Needless to say, Jules made sure she got into a college very far away from Texas and her mother and the military. When her father came home from deployment, he retired, settling into a life of training soldiers as a civilian, and Jules was free to set off on her own. It was the greatest joy of Jules's life when she was accepted into UCLA. California was far enough away from her family that she would only have to come home at the holidays, and exciting enough to keep her mother from grousing about her choice. With the freedom to explore her life as she wished, her academic career became her sole focus. She quit athletics and took a job at a restaurant to pay for rent, refusing to ask her parents for any help, lest they decide their money meant they had any say in her career. Ahead of her was a path in neurobiology research where her curiosity could spread out, grasping at the possibilities of the human mind.

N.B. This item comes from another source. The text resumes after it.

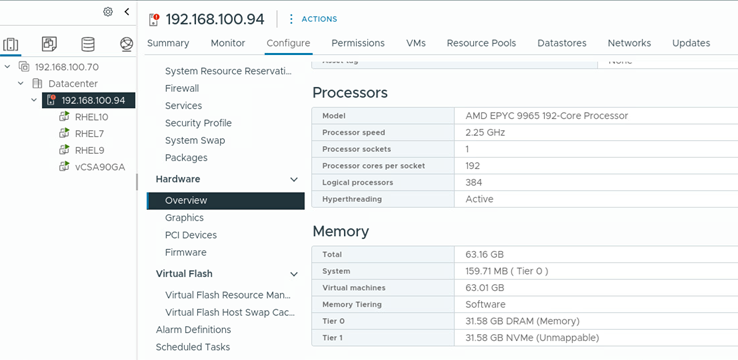
Task: Collapse the Hardware section chevron
Action: (294, 179)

In her sophomore year, Jules was working late in the bar, studying for a biochemistry exam between adamant demands for drinks she could not serve. The man doing the ordering was drunk already and angry that Jules could help him become moreso. In his fury, the man broke a chair and threatened her with it, even managing to take a few good whacks to her face before another patron stepped in and took the brunt of the man's furor before the ordeal was over. At the hospital, Jules watched in awe as the nurses did their work, dancing around her and the other people in the emergency room, busy and caring. Their work was practical and helpful. Beautiful. It was exactly what Jules wanted to be. The following semester, she officially changed her major to nursing, her grades making her a welcome addition to the program. They also made her a welcome addition to the University of California at San Fransisco nursing school for her master's degree.
Unlike her own meticulously planned and methodical entrance into the world, Jules's son was a surprise. Once she'd found a life that she loved, it was easy to make room for things like a social life and having fun. After long shifts, she'd go out with the other nurses for a drink or two. Sometimes she'd bring someone home. That night, it seemed, she brought just the right person home. One pregnancy later, Jules' eyes were opened again to the wonder of things that come about by accident. Without a husband or a soldier to clear the brush away for her, she'd found her own adventure.